HALIFAX -- A former Halifax taxi driver facing a high-profile retrial for sexual assault has been committed to stand trial for a second alleged sexual assault.
Judge Amy Sakalauskas committed Bassam Al-Rawi Thursday in Halifax provincial court, after a preliminary inquiry this month in the alleged 2012 incident.
There is a publication ban on the evidence.
Al-Rawi is to appear in Nova Scotia Supreme Court on March 7.
Police had decided in March 2013 there was insufficient evidence to charge Al-Rawi in the case, but took another look at the file in 2017 and decided there were grounds for a sexual assault charge.
Al-Rawi is also facing a retrial on a charge of sexual assault in a separate incident in May 2015, after an unconscious woman was found in the back seat of a cab naked from the waist down.
Al-Rawi's retrial in that case was ordered after an acquittal was overturned in January 2018 by the Nova Scotia Court of Appeal.
The retrial got underway last month, and is expected to continue April 15.
The acquittal, after the judge found there was no evidence of lack of consent, drew national attention.

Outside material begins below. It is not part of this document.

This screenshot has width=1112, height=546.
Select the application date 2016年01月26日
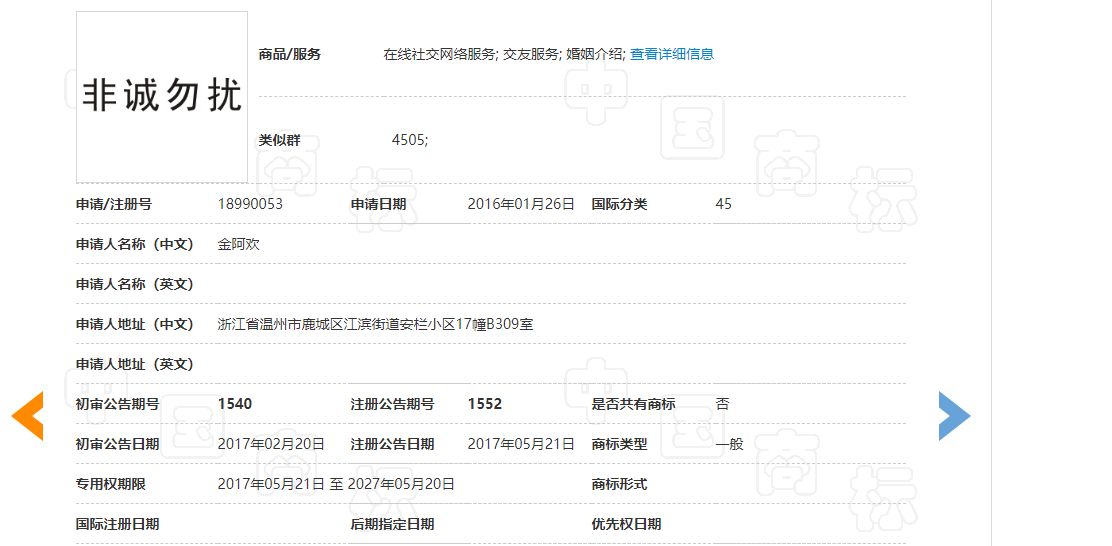(521, 204)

Judge Gregory Lenehan's comment in his decision that "clearly, a drunk can consent" sparked a debate over intoxication and the capacity to consent to sex.
An independent judicial review committee last year dismissed several complaints against Lenehan, saying it found no evidence of impermissible reasoning or bias in his ruling.
But the appeal court ordered a new criminal trial, saying Lenehan erred in law by finding there was no evidence of lack of consent.